Word for word, set down the listing that appears after this line.
----------------
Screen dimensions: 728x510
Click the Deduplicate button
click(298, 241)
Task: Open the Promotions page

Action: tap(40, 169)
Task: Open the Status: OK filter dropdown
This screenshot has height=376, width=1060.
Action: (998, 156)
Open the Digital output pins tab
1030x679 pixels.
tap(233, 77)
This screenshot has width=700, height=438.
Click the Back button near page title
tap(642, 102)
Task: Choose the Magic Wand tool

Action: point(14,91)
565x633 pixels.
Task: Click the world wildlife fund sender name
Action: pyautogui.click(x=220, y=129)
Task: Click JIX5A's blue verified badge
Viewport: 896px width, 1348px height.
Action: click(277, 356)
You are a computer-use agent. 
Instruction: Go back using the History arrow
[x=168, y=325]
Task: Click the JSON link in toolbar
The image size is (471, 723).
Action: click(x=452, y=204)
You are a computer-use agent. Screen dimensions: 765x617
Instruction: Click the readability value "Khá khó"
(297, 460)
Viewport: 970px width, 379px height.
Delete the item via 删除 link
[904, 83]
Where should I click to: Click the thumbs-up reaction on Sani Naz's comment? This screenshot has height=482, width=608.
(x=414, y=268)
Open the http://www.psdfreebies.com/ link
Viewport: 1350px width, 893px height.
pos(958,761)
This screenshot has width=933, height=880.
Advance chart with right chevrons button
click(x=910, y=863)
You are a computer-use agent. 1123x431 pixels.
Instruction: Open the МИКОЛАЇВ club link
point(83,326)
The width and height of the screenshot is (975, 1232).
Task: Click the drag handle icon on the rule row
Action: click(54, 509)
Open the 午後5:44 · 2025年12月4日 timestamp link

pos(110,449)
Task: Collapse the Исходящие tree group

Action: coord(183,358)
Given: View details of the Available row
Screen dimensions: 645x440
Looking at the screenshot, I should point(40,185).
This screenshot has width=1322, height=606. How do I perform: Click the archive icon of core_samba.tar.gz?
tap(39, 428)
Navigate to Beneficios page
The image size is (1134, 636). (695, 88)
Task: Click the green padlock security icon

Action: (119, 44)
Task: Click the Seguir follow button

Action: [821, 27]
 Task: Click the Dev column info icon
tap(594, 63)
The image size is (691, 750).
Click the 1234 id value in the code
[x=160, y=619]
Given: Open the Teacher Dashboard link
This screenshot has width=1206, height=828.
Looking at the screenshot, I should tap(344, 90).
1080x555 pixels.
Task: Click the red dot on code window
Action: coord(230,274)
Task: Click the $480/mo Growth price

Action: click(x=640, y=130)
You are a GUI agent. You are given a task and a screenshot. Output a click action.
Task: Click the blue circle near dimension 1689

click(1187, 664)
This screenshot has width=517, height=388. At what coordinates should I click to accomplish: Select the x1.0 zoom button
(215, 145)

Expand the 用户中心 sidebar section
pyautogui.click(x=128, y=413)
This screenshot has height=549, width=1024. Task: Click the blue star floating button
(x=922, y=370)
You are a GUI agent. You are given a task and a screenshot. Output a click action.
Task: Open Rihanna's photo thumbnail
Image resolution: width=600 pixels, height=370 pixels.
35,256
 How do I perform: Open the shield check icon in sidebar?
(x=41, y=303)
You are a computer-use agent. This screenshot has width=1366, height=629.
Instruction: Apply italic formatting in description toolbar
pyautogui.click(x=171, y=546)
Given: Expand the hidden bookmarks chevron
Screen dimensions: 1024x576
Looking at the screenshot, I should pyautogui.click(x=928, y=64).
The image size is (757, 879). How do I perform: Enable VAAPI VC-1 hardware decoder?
----------------
- _Answer box_
Screen dimensions: 728x510
Click the Deduplicate button
click(298, 241)
Task: Open the Promotions page

Action: tap(40, 169)
Task: Open the Status: OK filter dropdown
This screenshot has height=376, width=1060.
Action: (998, 156)
Open the Digital output pins tab
1030x679 pixels.
tap(233, 77)
This screenshot has width=700, height=438.
Click the Back button near page title
tap(642, 102)
Task: Choose the Magic Wand tool

Action: point(14,91)
565x633 pixels.
Task: Click the world wildlife fund sender name
Action: pyautogui.click(x=220, y=129)
Task: Click JIX5A's blue verified badge
Viewport: 896px width, 1348px height.
Action: click(277, 356)
You are a computer-use agent. 
Instruction: Go back using the History arrow
[x=168, y=325]
Task: Click the JSON link in toolbar
The image size is (471, 723).
Action: click(x=452, y=204)
You are a computer-use agent. Screen dimensions: 765x617
Instruction: Click the readability value "Khá khó"
(297, 460)
Viewport: 970px width, 379px height.
Delete the item via 删除 link
[904, 83]
Where should I click to: Click the thumbs-up reaction on Sani Naz's comment? This screenshot has height=482, width=608.
(x=414, y=268)
Open the http://www.psdfreebies.com/ link
Viewport: 1350px width, 893px height.
pos(958,761)
This screenshot has width=933, height=880.
Advance chart with right chevrons button
click(x=910, y=863)
You are a computer-use agent. 1123x431 pixels.
Instruction: Open the МИКОЛАЇВ club link
point(83,326)
The width and height of the screenshot is (975, 1232).
Task: Click the drag handle icon on the rule row
Action: click(54, 509)
Open the 午後5:44 · 2025年12月4日 timestamp link

pos(110,449)
Task: Collapse the Исходящие tree group

Action: coord(183,358)
Given: View details of the Available row
Screen dimensions: 645x440
Looking at the screenshot, I should point(40,185).
This screenshot has width=1322, height=606. How do I perform: Click the archive icon of core_samba.tar.gz?
tap(39, 428)
Navigate to Beneficios page
The image size is (1134, 636). (695, 88)
Task: Click the green padlock security icon

Action: (119, 44)
Task: Click the Seguir follow button

Action: [821, 27]
 Task: Click the Dev column info icon
tap(594, 63)
The image size is (691, 750).
Click the 1234 id value in the code
[x=160, y=619]
Given: Open the Teacher Dashboard link
This screenshot has width=1206, height=828.
Looking at the screenshot, I should tap(344, 90).
1080x555 pixels.
Task: Click the red dot on code window
Action: coord(230,274)
Task: Click the $480/mo Growth price

Action: click(x=640, y=130)
You are a GUI agent. You are given a task and a screenshot. Output a click action.
Task: Click the blue circle near dimension 1689

click(1187, 664)
This screenshot has width=517, height=388. At what coordinates should I click to accomplish: Select the x1.0 zoom button
(215, 145)

Expand the 用户中心 sidebar section
pyautogui.click(x=128, y=413)
This screenshot has height=549, width=1024. Task: Click the blue star floating button
(x=922, y=370)
You are a GUI agent. You are given a task and a screenshot. Output a click action.
Task: Open Rihanna's photo thumbnail
Image resolution: width=600 pixels, height=370 pixels.
35,256
 How do I perform: Open the shield check icon in sidebar?
(x=41, y=303)
You are a computer-use agent. This screenshot has width=1366, height=629.
Instruction: Apply italic formatting in description toolbar
pyautogui.click(x=171, y=546)
Given: Expand the hidden bookmarks chevron
Screen dimensions: 1024x576
Looking at the screenshot, I should pyautogui.click(x=928, y=64).
The image size is (757, 879). How do I perform: Enable VAAPI VC-1 hardware decoder?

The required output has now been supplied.